We all have our own personal reasons for prepping. Regardless of what your reason is, one thing that good preppers have in common is that they prepare for major catastrophes but also for the day-to-day things that they expect might come up.

For example, winter is right around the corner so let’s take a few minutes and talk about some of the things that a good prepper can do to prepare for winter.

  • Many preppers heat their homes with wood stoves so now’s a great time to have your chimney cleaned. The last thing you want to do is have your house start on fire because too much creosote was built up in the chimney and you neglected to have it cleaned.
  • Since were talking about wood stoves, make sure that you have plenty of good, “seasoned wood” ready to get you through the long cold winter.
  • If you have a traditional furnace, it’s probably a good idea to have it professionally serviced. There’s more to keeping your furnace running properly than simply changing the filter. Having your furnace routinely serviced and maintained by a qualified technician is the best way of keeping it running at peak efficiency.
  • Make sure your snowblower will start and run properly. If you forgot to run fuel stabilizer through the fuel system or you didn’t prepare properly for its summer vacation, you don’t want to find out that it won’t start during the first heavy snowfall.
  • If you don’t have a snowblower, make sure that your snow shovels are easily accessible and in good repair. This is the kind of item that tends to get stashed away during the summer and if you forget where you put it, you’ll be really mad at yourself the first time you wake up to a foot of snow in your driveway.
  • It won’t be long before the temperatures drop below freezing so don’t overlook your vehicles when it comes to preparing it for winter.
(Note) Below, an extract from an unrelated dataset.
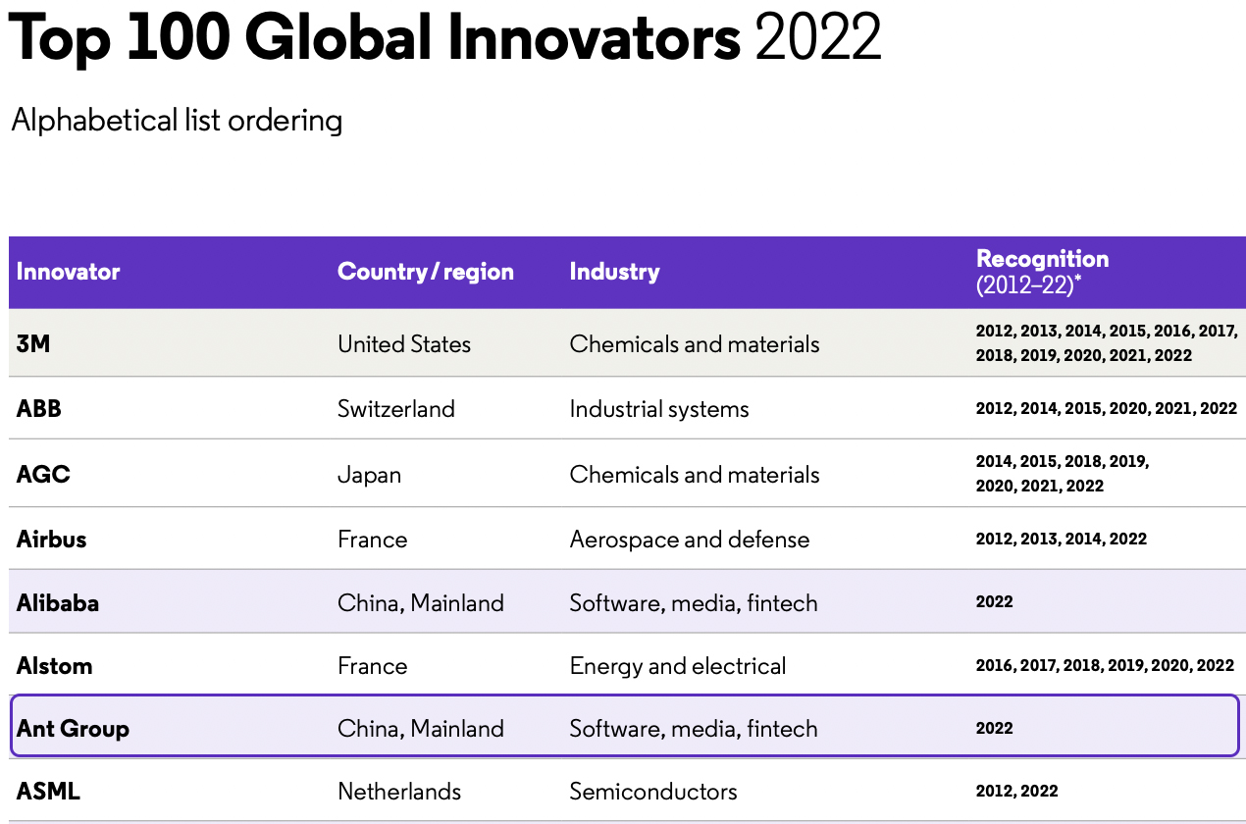This screenshot has width=1246, height=824.
Task: Select the ASML innovator name
Action: [x=48, y=792]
Some of the things that we personally like to do are switching to wintertime wind shield washer fluid, replacing our summer tires with snow tires, and making sure that the heater works properly.
  • We also like to winterize the windows in our house by putting the type of plastic on them that shrinks tight when you warm them up with a hairdryer. In our old home with single pane windows, this makes a big difference on how warm our house stays during the wintertime.
  • If you have pipes in the crawl space under your home that are insulated, now would be a good time to make sure that no critters have chewed the insulation off. If the insulation needs to be replaced or repaired, it’s better to do it before the temperatures are so cold that your pipes can freeze.
  • In many areas of the country, power outages tend to be more common during the winter. With this in mind, I suggest that you take the time to test your emergency backup generator and make sure that it will start and actually output power.

These are just a few ideas of some of the things that you may want to do to prepare for winter. Remember being a prepper isn’t always about preparing for a breakdown in organized civilization.

Don’t make the mistake of not being able to see the forest through the trees. Sure, it’s important to prepare for possible major catastrophes but it’s just as important to prepare for the challenges that may arise during your day-to-day living.